STEELE INTERVIEWS: Winterpills

Winterpills is a wonderful chamber-pop band from Northampton, Mass. The songs are swirling and melodic. All My Lovely Goners is the band’s fourth full-length release. I recently spoke with singer/songwriter/ guitarist Philip Price.

Amy Steele: You spent two years recording and producing this album in your own studio. Why did it take that long?

Philip Price: We weren’t recording the whole time. We started recording August 2 of last year but it took a long time for the whole thing to come together. It was a very slow gestating project which for me is a better experience. We were just figuring out our pace and a couple of the other ones [albums] we had to push to get them done in the studio. I wish the songs were better put together. I feel like we got it this time.

A year after our last release there was a brief period where the band wasn’t sure what it was going to do. We weren’t going to break up but our energies were going in other directions for a while. I thought it would end up being a solo record. I did pretty elaborate recordings/ demos of the songs. When it was all done, I thought it was another Winterpills album. If I did a solo project I would want it to be a departure, something different.

Amy Steele: When you play a live show, what can someone expect?

Philip Price: it depends on the room. We just play the songs. We sound like the record pretty much. We are touring as a duo a lot these days. Flora [Reed—vocals, keyboards] and I go out. That’s going to sound a lot more stripped down. We’re going to SXSW this year with our guitar player. We did a whole tour last year as a duo and we were pretty happy with how it ended up going.

Amy Steele: You’ve been together as a band for eight years. What makes you work well together?

Philip Price: We came together in 2004. We knew each other and started playing music together in non-ambitious ways. Everyone was doing other things or had other projects. We started playing out mostly regionally before we decided if we were going to record or not.

Amy Steele: When I think of the area you’re in I think of all the colleges around there. Did you all grow up out there [near Northampton/ South Hadley] or go to college out there?

Philip Price: Dennis [Crommett- guitar] went to school out here. I didn’t. I migrated here in the 90s from Vermont. Flora’s family is from here but she didn’t grow up here. We were all well beyond college when we first started playing together. I had a band for nine years before this one called the Maggies. A power pop band along the lines of the Posies or the Lemonheads. I came out of that band in 2002, toured as a solo artist and got very frustrated and lonely. Dennis, Brian [Akey—bassist] and Dave [Hower—drummer] have a band. A much harder rock band. Flora has a solo record. Just a few weeks ago, Dennis, Brian and Dave were Frank Black’s backing band for a show.

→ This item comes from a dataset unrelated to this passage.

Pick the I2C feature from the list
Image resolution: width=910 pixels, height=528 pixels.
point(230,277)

Amy Steele: How has the band changed over the years?

Philip Price: We can be a big lush rock band and we can also scale it down really well. Quiet. It’s been a natural progression. We had to be a rock band in addition to being ethereal.

Amy Steele: What makes you work well together?

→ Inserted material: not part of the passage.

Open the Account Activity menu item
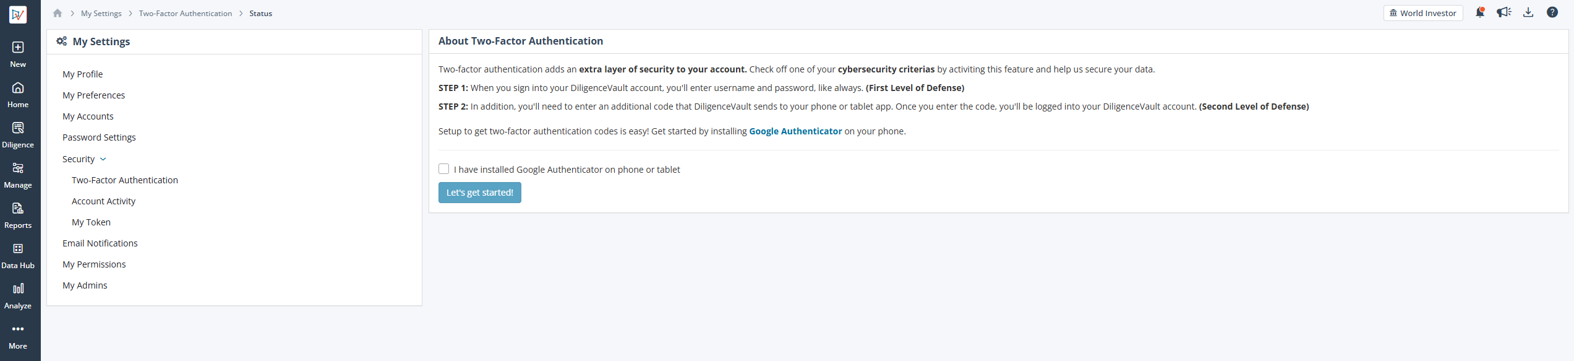click(x=103, y=201)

Philip Price: We’re all friends. We’ve stayed friends. We don’t fight.

Amy Steele: Winterpills has been labeled chamber pop—I’d not heard that before.

Philip Price: I don’t know who coined it but it kinda fits. It’s a rock band but it’s also listening music. You might sit down and listen to it. It’s apropos of a certain type of rock song that might be more arranged and more formal. It’s interesting not to have to say that you’re an indie rock band or an indie folk band, both of which could apply, but I’d rather not use that terminology if possible.

Amy Steele: I’ve just recently heard of you and I feel awful about that.

Philip Price: You’re right there along with most people.

Amy Steele: I really like you guys. I really like this band. How have I not heard of you?

Philip Price: Well it’s a strange time in the music business. I think for a while people didn’t quite know what to do with us. I think every artist would say they’ve had experiences in the industry that have been disheartening. I feel like we’re a very slow-growing fruit tree or something like that. Unlike a lot of rock careers we’re more like a small publishing house.

Amy Steele: What is your songwriting process?

Philip Price: I’m lazy. I’ll wake up with a song in my head or a melody will come to me and then I’ll whip out my recorder and get it down. Eventually I’ll collect a bunch of those. I end up writing an album’s worth of songs per year. It tends to be melody first and then lyrics after. And then the meaning after that, whatever the song means.

Amy Steele: What do you think makes a good song?

Philip Price: It’s gotta have a great hook lyrically and melodically and they have to make each other happen.